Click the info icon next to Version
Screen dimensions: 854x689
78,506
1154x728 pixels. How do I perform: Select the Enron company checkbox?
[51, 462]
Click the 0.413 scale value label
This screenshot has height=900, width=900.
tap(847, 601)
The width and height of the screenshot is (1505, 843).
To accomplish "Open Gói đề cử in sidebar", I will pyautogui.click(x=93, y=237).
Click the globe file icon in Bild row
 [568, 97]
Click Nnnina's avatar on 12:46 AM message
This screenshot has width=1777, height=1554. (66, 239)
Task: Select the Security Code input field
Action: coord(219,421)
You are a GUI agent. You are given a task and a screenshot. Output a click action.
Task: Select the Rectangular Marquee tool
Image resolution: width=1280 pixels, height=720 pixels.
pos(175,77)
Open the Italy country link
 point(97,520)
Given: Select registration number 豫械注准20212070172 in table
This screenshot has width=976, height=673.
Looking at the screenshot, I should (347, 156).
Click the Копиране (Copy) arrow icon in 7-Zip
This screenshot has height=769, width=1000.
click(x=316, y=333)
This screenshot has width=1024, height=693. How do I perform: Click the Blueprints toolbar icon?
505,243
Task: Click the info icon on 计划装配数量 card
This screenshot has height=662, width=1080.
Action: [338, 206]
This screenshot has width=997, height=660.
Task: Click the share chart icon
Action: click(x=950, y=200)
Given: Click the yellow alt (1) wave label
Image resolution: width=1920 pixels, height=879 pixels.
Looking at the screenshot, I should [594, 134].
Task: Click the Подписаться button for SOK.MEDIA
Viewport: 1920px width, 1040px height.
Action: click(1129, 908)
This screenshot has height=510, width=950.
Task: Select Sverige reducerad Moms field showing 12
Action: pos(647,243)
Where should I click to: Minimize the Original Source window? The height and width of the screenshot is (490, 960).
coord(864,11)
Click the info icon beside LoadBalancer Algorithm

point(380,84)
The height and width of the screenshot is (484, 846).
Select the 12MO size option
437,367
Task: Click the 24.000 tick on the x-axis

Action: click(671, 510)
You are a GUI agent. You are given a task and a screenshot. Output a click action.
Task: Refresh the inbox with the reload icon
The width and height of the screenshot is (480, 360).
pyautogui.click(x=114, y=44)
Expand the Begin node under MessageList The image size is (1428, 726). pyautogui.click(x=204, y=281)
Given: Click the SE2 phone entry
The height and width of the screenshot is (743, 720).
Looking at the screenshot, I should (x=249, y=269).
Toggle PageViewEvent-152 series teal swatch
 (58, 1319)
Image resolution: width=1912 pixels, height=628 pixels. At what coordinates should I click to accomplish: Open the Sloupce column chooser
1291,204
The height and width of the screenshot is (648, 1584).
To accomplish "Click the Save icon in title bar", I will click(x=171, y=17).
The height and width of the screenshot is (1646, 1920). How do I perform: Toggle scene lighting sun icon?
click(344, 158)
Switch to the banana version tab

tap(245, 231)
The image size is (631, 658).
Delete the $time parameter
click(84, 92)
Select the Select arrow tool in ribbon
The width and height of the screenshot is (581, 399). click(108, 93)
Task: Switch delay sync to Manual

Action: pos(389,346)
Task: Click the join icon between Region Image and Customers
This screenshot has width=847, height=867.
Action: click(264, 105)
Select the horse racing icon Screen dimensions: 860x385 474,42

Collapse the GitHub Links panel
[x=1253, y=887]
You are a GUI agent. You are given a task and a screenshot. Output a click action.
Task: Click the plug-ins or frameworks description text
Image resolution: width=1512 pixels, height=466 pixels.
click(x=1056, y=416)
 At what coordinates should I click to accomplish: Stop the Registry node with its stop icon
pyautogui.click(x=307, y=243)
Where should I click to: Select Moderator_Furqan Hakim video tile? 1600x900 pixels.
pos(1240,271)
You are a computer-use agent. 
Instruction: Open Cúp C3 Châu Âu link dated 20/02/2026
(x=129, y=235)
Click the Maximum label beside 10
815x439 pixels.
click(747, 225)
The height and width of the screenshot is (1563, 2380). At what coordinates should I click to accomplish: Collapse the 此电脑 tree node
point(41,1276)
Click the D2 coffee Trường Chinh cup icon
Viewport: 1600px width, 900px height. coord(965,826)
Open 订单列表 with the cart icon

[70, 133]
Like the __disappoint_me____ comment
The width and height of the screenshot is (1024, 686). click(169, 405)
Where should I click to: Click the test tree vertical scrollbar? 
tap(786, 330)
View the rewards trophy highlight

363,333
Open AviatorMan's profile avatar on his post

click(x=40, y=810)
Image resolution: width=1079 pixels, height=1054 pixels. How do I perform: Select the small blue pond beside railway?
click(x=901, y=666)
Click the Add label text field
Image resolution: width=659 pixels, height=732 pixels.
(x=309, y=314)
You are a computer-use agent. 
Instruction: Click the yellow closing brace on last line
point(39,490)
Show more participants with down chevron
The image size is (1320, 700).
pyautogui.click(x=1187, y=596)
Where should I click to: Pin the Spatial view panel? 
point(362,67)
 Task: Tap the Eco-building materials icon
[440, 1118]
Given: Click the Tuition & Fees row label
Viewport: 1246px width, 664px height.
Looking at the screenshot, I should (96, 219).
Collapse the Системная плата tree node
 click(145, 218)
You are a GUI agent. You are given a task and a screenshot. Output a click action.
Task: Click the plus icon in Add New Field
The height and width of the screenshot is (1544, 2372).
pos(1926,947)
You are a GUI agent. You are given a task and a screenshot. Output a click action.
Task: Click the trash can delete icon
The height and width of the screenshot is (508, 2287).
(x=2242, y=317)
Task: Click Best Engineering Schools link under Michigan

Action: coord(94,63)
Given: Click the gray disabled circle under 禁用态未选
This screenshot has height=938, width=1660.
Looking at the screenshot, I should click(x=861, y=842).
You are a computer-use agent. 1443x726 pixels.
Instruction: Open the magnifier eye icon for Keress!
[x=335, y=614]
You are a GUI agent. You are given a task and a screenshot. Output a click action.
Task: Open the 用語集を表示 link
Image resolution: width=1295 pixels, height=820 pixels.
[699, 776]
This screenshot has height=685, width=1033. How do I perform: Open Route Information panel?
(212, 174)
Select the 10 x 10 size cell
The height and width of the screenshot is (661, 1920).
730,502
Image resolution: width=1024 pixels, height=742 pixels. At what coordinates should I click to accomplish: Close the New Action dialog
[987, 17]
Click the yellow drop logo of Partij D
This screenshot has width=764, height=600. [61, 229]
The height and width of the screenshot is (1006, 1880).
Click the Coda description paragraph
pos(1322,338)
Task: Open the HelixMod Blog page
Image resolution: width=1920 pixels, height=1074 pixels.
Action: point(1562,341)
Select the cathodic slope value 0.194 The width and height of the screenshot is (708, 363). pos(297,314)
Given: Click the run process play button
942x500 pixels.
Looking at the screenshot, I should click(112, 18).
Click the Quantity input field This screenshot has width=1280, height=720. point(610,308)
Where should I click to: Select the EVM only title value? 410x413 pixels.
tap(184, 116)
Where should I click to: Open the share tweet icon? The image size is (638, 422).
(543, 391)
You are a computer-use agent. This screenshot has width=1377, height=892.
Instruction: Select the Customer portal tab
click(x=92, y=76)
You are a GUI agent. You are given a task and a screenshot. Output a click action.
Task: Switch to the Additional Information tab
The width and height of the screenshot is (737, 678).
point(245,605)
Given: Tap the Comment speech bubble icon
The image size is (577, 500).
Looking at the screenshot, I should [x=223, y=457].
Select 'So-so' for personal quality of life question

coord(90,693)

● DIRECTIONS FOR THIS TASK: Repeat the records verbatim from the line containing "You are a computer-use agent. 1443x726" through the last line of the records, including both of those lines.

● SOLUTION FOR THIS EXERCISE:
You are a computer-use agent. 1443x726 pixels.
Instruction: Open the magnifier eye icon for Keress!
[x=335, y=614]
You are a GUI agent. You are given a task and a screenshot. Output a click action.
Task: Open the 用語集を表示 link
Image resolution: width=1295 pixels, height=820 pixels.
[699, 776]
This screenshot has height=685, width=1033. How do I perform: Open Route Information panel?
(212, 174)
Select the 10 x 10 size cell
The height and width of the screenshot is (661, 1920).
730,502
Image resolution: width=1024 pixels, height=742 pixels. At what coordinates should I click to accomplish: Close the New Action dialog
[987, 17]
Click the yellow drop logo of Partij D
This screenshot has width=764, height=600. [61, 229]
The height and width of the screenshot is (1006, 1880).
Click the Coda description paragraph
pos(1322,338)
Task: Open the HelixMod Blog page
Image resolution: width=1920 pixels, height=1074 pixels.
Action: point(1562,341)
Select the cathodic slope value 0.194 The width and height of the screenshot is (708, 363). pos(297,314)
Given: Click the run process play button
942x500 pixels.
Looking at the screenshot, I should click(112, 18).
Click the Quantity input field This screenshot has width=1280, height=720. point(610,308)
Where should I click to: Select the EVM only title value? 410x413 pixels.
tap(184, 116)
Where should I click to: Open the share tweet icon? The image size is (638, 422).
(543, 391)
You are a computer-use agent. This screenshot has width=1377, height=892.
Instruction: Select the Customer portal tab
click(x=92, y=76)
You are a GUI agent. You are given a task and a screenshot. Output a click action.
Task: Switch to the Additional Information tab
The width and height of the screenshot is (737, 678).
point(245,605)
Given: Tap the Comment speech bubble icon
The image size is (577, 500).
Looking at the screenshot, I should [x=223, y=457].
Select 'So-so' for personal quality of life question

coord(90,693)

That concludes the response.